There are other instances where a person may use the Schedule 13G. A person may use 13G in situations where the security holder owns over 5% equity in a company, whenever an SEC Form 10 was recently registered. They may also fill Schedule 13G when they acquired no other securities in that class. In this situation, the securities holder is not required to declare that the shares came into their possession without their intent to effect change. If any additional acquisitions happened after filing SEC Form 10, then they must complete a Schedule 13D.

Also, if the individual has any pertinent information changes, they have 45 days after the closing of the calendar year, to amend the information.

Beneficiaries and 13G Requirements

The only SEC expectation on filing a Schedule 13G is if an individual acquires the securities by becoming a beneficiary and, through this process obtained the possession of a 10% or higher stake, or an increase of over 5%.

When an individual acquires beneficial ownership of a 5% to 20% stake of a particular stock, that individual must file either Schedule 13D or 13G within 10 days of the acquisition.

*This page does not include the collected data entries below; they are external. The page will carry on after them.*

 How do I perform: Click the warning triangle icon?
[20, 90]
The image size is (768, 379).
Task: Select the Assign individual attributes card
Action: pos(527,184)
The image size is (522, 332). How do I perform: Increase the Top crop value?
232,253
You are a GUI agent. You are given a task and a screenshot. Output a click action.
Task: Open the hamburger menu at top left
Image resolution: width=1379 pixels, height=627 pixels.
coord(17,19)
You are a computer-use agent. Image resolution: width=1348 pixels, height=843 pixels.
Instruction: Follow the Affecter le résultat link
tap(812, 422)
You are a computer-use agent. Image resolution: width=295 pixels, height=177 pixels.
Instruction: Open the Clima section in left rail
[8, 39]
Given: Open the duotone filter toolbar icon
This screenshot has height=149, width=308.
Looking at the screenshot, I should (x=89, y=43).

If multiple parties obtain ownership over the same securities, they may file jointly, providing all parties involved are eligible to submit on the specified schedule. The proper identification of all parties and timely filing is a requirement. Also, the group may file jointly or as individuals.

Real World Example

During the filing of Schedule 13G, an individual must classify their reporting type. These reporting classes include broker-dealer, investment advisor, employee benefit plan, church plan, partnership, individual and many more. When a group is completing the form, they must show the percentage held by each rounded to the nearest tenth. The group must further specify the number of shares the individual has the right to vote or direction of disposition over.

The SEC may refer the reported information to other government agencies, authorities and self-regulatory organizations (SROs).